-- AUFGABEN --
1. Gib den Absatz, der mit „Über die konkreten Regelungen“ beginnt, im Textauszug zur Abstufung von Landesstraßen als knappe Stichpunktliste wieder. Die wesentlichen Fakten sollen erhalten bleiben.
2. Führe den Textauszug zur Abstufung von Landesstraßen im Anschluss an den letzten Zwischenruf weiter.

-- TEXTAUSZUG --
◆ ◆ ◆ ◆ ◆
Protocol of the Session on October 17, 2013

(Beifall FDP)

Deswegen, meine Damen und Herren, sage ich Ihnen, verweigern Sie sich nicht einem fairen Umgang mit Kommunen. Wenn Frau Kollegin Tasch etwa hier anpreist, dass das dann bei so einer Straße, die abgestuft worden ist, so großzügig ist, dass dann mit 90 Prozent gefördert werden kann, dann heißt das doch im Umkehrschluss, dass den Kommunen, die das aufs Auge gedrückt bekommen, 10 Prozent der Kosten aufs Auge gedrückt werden, die normalerweise das Land hätte für eine Sanierung tragen müssen. Das ist doch die eigentliche Wahrheit, meine Damen und Herren.

(Beifall FDP)

Über die konkreten Regelungen, Kollege Kalich, könnte man sich sicherlich in einer Ausschussberatung austauschen. Da kann ich Ihnen auch einiges aus meiner beruflichen Praxis als Bauingenieur und auch als Straßenbauingenieur sagen. Deswegen, meine Damen und Herren, meine ich, wir sollten im Ausschuss eine sachliche Diskussion führen im fairen Ausgleich zwischen Land und Kommunen. Dafür werbe ich und deswegen beantrage ich auch namens meiner Fraktion die Überweisung an den Ausschuss für Bau, Landesentwicklung und Verkehr und selbstverständlich natürlich auch an den Innenausschuss. Ich danke Ihnen.

(Beifall FDP)

Ich habe jetzt seitens der Abgeordneten keine weiteren Redeanmeldungen. Für die Landesregierung Herr Minister Carius, bitte.

Meine sehr verehrte Frau Präsidentin, meine sehr verehrten Damen und Herren, sehr geehrter Herr Kollege Bergner, liebe Kollegen, zunächst mal darf ich mich für die insgesamt doch sehr sachliche Auseinandersetzung mit dem Thema „Abstufung von Landesstraßen“ bedanken. Ich habe hier immer den Eindruck - bevor ich jetzt auf die einzelnen Maßgaben Ihres Gesetzes eingehen möchte -, dass wir über Transparenz reden, aber eigentlich einen Verteilungskonflikt meinen. Das wird auch schon allein darin deutlich, dass Sie meinen, wir wären in einem intransparenten Verfahren. Das halte ich für nicht sachgerecht, wenn wir bis zum 01.01.2014 rund 1.630 Kilometer Landesstraße abgestuft haben werden und von diesen 1.630 Kilo

(Abg. Bergner)

metern, ich glaube, nicht mal 100 Kilometer von Kommunen beklagt worden sind.

(Zwischenruf Abg. Bergner, FDP: Weil die bei dem Gesetz keine Chance haben.)

Dann kann man nicht von einem intransparenten Verfahren sprechen, sondern dann kann man eher davon sprechen, dass wir offensichtlich ein transparentes Verfahren haben, ein rechtssicheres Verfahren, was auch dazu führt, dass die Kommunen von sich aus sehen, okay, wenn die Verkehrszählung zu dem Ergebnis führt, dass unsere Straße nicht...

(Zwischenruf Abg. Barth, FDP: Das ist eine relativ dreiste Argumentation.)
◆ ◆ ◆ ◆ ◆
-- ANGEZEIGTE ZEILEN --
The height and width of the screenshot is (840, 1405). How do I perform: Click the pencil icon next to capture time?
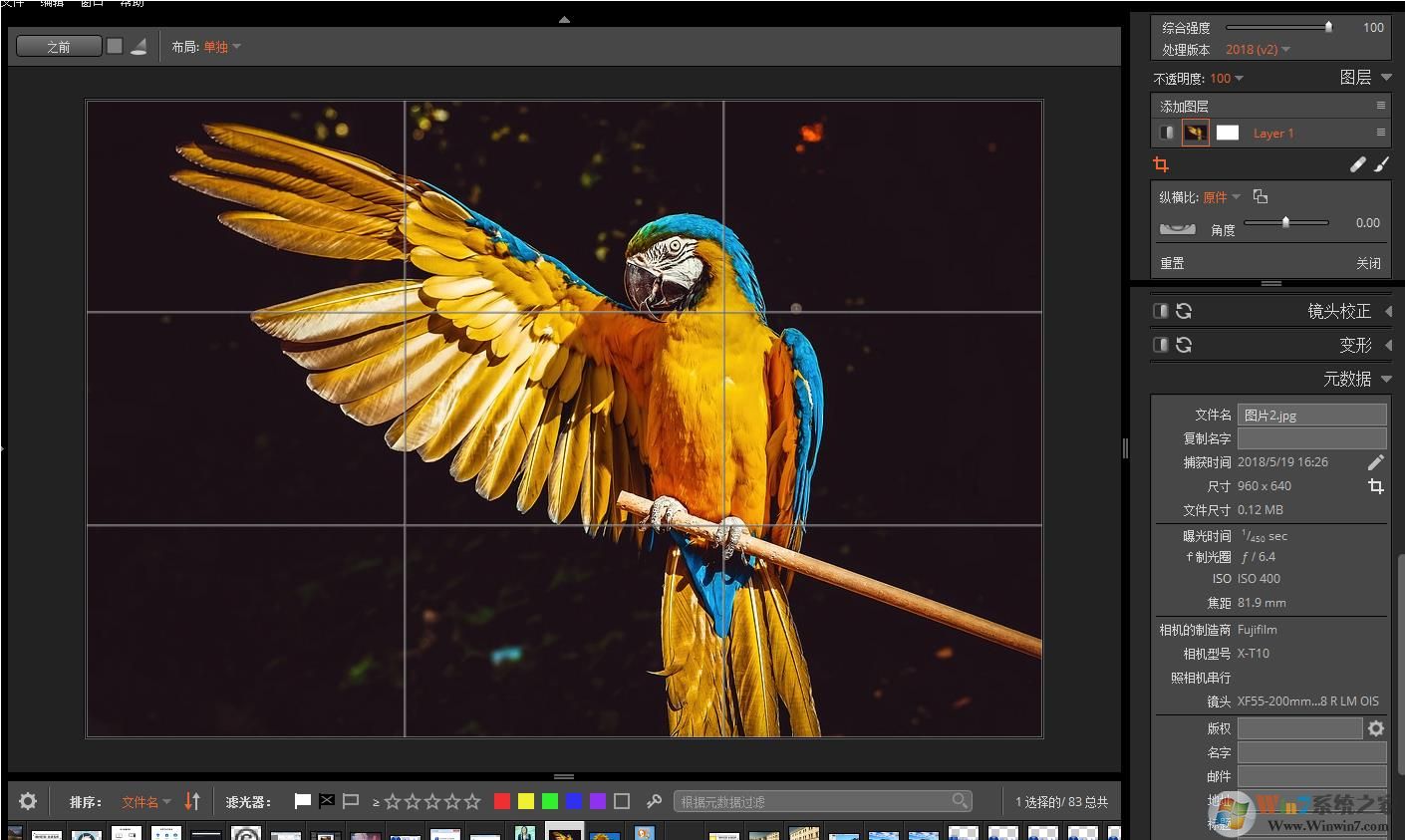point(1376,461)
◆ ◆ ◆ ◆ ◆
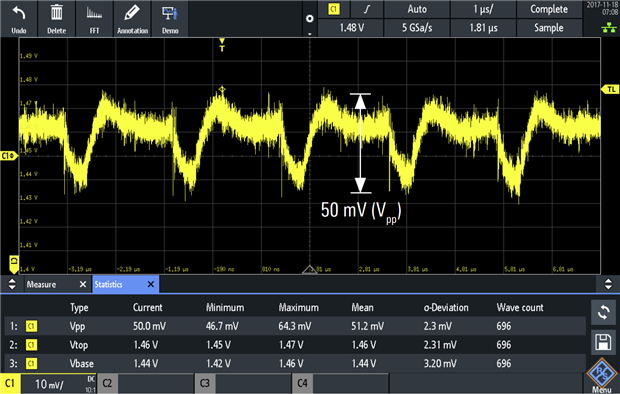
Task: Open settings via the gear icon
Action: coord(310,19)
◆ ◆ ◆ ◆ ◆
-- ANTWORTEN --
1.
- Über die konkreten Regelungen könnte man sich mit Kollege Kalich in einer Ausschussberatung austauschen.
- Dazu lassen sich Erfahrungen aus der beruflichen Praxis als Bau- und Straßenbauingenieur beitragen.
- Ziel ist eine sachliche Diskussion im Ausschuss mit fairem Ausgleich zwischen Land und Kommunen.
- Namens der Fraktion wird die Überweisung an den Ausschuss für Bau, Landesentwicklung und Verkehr sowie an den Innenausschuss beantragt.

2.
Das ist doch keine dreiste Argumentation, wenn ich mich auf dem Boden des Rechts bewege, Entschuldigung.

(Zwischenruf Abg. Bergner, FDP: Aber was für eines Rechts.)

Sie sind doch die Partei, die sonst immer für den Rechtsstaat steht, dann, finde ich, sollten Sie auch akzeptieren, dass man auf gesetzlicher Grundlage argumentieren muss.

(Beifall CDU)

Meine sehr verehrten Damen und Herren, wenn wir 1.630 Kilometer bis zum Jahr 2014 abgestuft haben werden, davon nicht mal 100 Kilometer beklagt werden, dann ist für mich völlig klar: Auch wenn die Kommunen ächzen und sagen, Mensch, gern nehmen wir sie nicht, ist völlig klar, dass über das Verfahren und über die Frage des Umgangs miteinander hier eigentlich überhaupt kein großer Dissens besteht. Ich kenne viele Landkreise und auch viele Kommunen, die sagen, natürlich übernehmen wir das und wir machen das auch mit dem Angebot der Unterstützung durch das Land.

(Zwischenruf Abg. Bergner, FDP: Das ist der blanke Hohn.)

Das nehmen wir gern wahr, weil wir auf diese Art und Weise unser Straßennetz auch in einen guten Zustand bringen können.

Ich will auch noch mal deutlich sagen: Was Sie mir hier unterstellen, dass ich unzulässigerweise - und dann aber sagen Sie, das machen Sie ja nur deswegen, weil das Recht das so vorsieht - die Kommunen mit Straßen belaste, die im Grunde eigentlich das Land hätte in Ordnung bringen müssen das möchte ich mit Entschiedenheit zurückweisen. Sondern hier handelt es sich um eine einzigartige Solidaritätsleistung des Freistaats gegenüber den Kommunen, denn der Freistaat hat 1993 die Landesstraßen erster und zweiter Ordnung komplett übernommen und es war völlig klar, dass die Straßen zweiter Ordnung irgendwann den Kommunen übertragen werden müssen. Dass wir bei dieser Übertragung eben nicht wie andere Länder einfach

sagen, wir übertragen die mit einem Schlag und dann habt ihr den ganzen Kram vor der Haustür liegen, sondern dass wir uns für diese Geschichte weit über 25 Jahre Zeit nehmen, das, finde ich, ist zunächst mal eine anerkennenswerte Leistung dieses Freistaats gegenüber den Kommunen.

(Beifall CDU)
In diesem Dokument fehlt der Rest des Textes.